Cystinosis is a rare genetic disorder that affects over 2,000 people in the United States. While these numbers seem small in comparison to other diseases like cancer, the devastating effects include retinopathy/blindness, kidney failure and a shortened life, if left untreated. The disease symptoms are caused by an accumulation of the amino acid, cystine, in various organs of the body. In 1994, cysteamine – a cystine-depleting agent – was approved to treat cystinosis. Cysteamine can deplete cystinotic cells of more than 90% of their cystine content leading to improved kidney function, especially if diagnosed early. However, a major drawback to cysteamine treatment is the gastrointestinal side-effects of nausea and vomiting. In the literature, the side-effects were colorfully attributed to its ‘repulsive odor and taste’.

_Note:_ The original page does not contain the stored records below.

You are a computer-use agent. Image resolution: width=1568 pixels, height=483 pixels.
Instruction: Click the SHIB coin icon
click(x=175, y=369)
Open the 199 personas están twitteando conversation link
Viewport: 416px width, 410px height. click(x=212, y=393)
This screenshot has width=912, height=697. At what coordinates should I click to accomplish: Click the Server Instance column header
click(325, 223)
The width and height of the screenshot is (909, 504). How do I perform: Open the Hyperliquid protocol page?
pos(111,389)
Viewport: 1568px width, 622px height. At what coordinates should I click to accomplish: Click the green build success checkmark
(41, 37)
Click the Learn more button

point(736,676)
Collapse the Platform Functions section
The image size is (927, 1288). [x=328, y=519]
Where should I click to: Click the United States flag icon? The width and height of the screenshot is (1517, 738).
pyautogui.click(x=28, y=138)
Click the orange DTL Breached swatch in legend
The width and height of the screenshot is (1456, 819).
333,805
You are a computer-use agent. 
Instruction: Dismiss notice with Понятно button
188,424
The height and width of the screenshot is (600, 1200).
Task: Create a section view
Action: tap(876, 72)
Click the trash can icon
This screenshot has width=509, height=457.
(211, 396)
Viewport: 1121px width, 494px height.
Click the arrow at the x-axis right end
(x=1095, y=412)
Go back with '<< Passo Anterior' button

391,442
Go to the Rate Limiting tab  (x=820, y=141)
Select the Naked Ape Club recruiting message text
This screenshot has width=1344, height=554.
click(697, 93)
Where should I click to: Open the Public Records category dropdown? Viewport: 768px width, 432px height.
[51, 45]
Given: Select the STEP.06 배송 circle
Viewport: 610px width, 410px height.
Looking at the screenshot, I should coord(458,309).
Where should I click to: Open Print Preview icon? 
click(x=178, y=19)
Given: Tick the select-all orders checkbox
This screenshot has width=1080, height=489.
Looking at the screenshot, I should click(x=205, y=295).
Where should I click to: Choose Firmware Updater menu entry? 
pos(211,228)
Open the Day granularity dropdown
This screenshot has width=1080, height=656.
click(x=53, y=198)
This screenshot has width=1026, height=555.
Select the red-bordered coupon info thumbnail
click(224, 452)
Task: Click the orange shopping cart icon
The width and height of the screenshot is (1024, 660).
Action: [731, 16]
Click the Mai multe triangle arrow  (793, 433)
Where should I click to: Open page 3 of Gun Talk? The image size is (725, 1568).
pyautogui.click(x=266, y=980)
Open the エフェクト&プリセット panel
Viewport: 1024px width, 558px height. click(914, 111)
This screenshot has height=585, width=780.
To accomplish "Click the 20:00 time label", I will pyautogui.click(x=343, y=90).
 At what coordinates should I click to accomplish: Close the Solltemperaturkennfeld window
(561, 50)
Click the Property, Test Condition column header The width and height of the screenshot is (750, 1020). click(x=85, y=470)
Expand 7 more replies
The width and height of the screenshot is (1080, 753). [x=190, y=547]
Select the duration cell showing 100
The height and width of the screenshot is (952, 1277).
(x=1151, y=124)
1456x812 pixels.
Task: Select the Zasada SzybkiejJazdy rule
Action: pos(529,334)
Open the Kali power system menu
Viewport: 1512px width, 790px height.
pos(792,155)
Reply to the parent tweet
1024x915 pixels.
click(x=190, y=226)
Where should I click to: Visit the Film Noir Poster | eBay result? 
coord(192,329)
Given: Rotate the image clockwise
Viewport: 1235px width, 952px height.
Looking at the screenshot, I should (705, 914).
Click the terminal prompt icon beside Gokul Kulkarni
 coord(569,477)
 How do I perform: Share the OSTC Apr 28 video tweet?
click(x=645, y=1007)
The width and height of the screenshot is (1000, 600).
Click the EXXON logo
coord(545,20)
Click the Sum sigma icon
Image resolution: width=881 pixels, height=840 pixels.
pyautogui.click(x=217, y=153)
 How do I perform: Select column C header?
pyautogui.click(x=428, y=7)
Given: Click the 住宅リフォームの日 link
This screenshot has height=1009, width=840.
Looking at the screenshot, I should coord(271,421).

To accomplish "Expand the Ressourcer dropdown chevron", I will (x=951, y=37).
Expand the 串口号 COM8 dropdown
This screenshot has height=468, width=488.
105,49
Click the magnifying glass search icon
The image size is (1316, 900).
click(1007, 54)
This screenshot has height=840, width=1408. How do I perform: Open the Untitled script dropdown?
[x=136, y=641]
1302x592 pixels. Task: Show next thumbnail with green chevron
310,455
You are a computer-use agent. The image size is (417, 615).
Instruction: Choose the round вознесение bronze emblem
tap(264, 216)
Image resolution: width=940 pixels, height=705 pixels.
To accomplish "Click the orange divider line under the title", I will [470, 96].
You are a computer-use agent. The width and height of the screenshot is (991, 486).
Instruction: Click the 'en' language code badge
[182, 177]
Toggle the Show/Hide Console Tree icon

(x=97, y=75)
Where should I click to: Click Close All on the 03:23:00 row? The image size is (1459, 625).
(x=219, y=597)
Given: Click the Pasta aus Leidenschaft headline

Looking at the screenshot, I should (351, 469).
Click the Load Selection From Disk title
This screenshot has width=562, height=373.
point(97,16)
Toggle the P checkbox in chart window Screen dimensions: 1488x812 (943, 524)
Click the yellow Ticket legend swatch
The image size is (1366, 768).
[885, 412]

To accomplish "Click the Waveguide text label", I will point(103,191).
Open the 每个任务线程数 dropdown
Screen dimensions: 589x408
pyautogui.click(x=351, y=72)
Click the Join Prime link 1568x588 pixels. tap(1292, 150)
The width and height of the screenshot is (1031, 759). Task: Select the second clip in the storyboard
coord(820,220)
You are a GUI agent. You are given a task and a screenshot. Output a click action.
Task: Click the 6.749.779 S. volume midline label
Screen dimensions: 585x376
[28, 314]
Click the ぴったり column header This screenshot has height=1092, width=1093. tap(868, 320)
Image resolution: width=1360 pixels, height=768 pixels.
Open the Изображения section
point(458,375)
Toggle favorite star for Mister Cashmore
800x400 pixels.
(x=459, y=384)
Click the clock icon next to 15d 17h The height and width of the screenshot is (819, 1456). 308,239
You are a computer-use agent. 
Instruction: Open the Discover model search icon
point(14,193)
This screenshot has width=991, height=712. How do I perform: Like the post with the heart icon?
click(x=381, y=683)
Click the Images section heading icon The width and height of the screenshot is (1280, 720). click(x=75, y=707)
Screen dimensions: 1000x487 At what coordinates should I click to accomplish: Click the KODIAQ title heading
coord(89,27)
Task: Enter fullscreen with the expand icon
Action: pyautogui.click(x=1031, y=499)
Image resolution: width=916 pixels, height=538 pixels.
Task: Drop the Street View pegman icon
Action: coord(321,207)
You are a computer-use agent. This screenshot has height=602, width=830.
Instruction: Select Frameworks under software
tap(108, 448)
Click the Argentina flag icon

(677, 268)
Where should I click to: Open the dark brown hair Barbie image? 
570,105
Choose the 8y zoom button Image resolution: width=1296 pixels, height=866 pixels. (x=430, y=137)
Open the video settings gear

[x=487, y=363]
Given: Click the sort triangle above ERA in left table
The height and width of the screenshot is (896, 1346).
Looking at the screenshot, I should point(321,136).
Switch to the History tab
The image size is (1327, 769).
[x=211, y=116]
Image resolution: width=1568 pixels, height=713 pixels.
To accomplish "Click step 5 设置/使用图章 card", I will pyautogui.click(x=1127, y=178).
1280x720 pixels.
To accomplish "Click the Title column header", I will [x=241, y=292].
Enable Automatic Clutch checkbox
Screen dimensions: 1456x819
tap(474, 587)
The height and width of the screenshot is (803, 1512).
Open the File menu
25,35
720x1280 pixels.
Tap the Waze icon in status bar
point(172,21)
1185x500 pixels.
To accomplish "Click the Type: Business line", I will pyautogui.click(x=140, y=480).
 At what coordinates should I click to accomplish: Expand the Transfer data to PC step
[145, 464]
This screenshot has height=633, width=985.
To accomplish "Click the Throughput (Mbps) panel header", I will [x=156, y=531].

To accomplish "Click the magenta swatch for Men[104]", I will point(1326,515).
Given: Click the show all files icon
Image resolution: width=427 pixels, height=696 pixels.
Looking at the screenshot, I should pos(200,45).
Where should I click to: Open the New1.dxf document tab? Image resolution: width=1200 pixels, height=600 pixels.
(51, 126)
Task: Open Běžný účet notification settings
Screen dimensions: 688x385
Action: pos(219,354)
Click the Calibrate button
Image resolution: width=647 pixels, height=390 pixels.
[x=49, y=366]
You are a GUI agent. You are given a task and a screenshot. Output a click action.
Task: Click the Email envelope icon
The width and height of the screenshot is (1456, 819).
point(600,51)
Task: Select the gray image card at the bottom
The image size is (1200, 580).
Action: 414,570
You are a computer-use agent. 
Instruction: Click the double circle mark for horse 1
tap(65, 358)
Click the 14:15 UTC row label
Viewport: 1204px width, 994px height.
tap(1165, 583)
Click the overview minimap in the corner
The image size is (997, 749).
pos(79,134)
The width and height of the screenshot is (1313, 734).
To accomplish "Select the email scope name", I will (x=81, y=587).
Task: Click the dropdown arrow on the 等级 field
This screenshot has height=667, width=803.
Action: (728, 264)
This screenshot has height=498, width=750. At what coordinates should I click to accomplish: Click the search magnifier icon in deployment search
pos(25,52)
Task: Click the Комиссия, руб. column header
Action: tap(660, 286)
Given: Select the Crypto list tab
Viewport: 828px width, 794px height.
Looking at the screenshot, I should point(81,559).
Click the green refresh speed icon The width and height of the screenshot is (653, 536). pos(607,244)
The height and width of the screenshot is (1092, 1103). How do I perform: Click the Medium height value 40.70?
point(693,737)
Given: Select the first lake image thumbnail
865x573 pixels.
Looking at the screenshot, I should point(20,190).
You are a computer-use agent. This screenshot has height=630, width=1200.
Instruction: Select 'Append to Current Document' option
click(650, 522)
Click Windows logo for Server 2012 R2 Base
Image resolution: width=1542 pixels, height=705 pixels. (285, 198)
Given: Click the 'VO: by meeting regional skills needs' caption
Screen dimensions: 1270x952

A Northern California firm recently acquired the license to Drs. Dohil and Schneider’s cystinosis innovation to advance its march to commercialization. Dr. Dohil will continue as the lead clinical investigator for the ongoing cystinosis clinical trial.

Expanding upon his interest in acid related gastrointestinal disorders in children, Dr. Dohil used a similar approach to developing a treatment for eosinophilic esophagitis (EE), another orphan disease. EE is an inflammatory condition caused by a large number of eosinophils infiltrating the esophagus wall and it affects both adults and children, with an incidence rate of 1 in 10,000 children. Eosinophils are white blood cells or leukocytes that are normally triggered by allergic reactions. The resulting swelling of the esophagus wall causes difficulty in swallowing, vomiting, and overall failure to thrive in children, from lack of nutrition. The cause of EE is unknown, yet many patients have a history of hay fever, food allergy, and asthma. Current treatments include mechanical dilation of the esophagus and oral, topical, or inhalation steroid therapy.

With his colleagues at Children’s Specialist of San Diego, Dr. Dohil began clinical studies for a different treatment for EE. This EE innovation has been licensed by a local San Diego startup company to pursue the compound’s commercial development.

Fortunately for these orphan diseases, they have champions in Dr. Dohil and his colleagues who pursue new treatments for their many patients. The use of the ‘orphan drug’ designation has been critical in helping clinical researchers develop new treatments for rare diseases. In 1983, the Orphan Drug Act was passed by the US Legislature and administered by the Food and Drug Administration to encourage companies to develop treatments for rare diseases. Under this legislation, orphan diseases are defined as diseases affecting fewer than 200,000 people in the United States. Since research and development costs for these orphan drugs can be prohibitively expensive, orphan drug designation allows companies special tax incentives and extended marketing exclusivity.

Since the Orphan Drug Act passed, over 300 orphan drugs and biological products have benefited from this initial designation and brought to market. This group includes: cetuximab (Erbitux®), Velcade®, Bexxar®, Gleevec®, erythropeitin (Epogen®), and rituximab (Rituxan®).

Ranjan Dohil, MD is a clinician-researcher with UC San Diego Medical Center and Rady Children’s Hospital San Diego. He specializes in pediatric gastroenterology, hepatology, and nutrition. Dr. Dohil received his medical degree from the University of Wales College of Medicine, Cardiff, United Kingdom, and continued his training at British Columbia’s Children’s Hospital in Canada. He has been a professor in the School of Medicine, Department of Pediatrics since November 1998.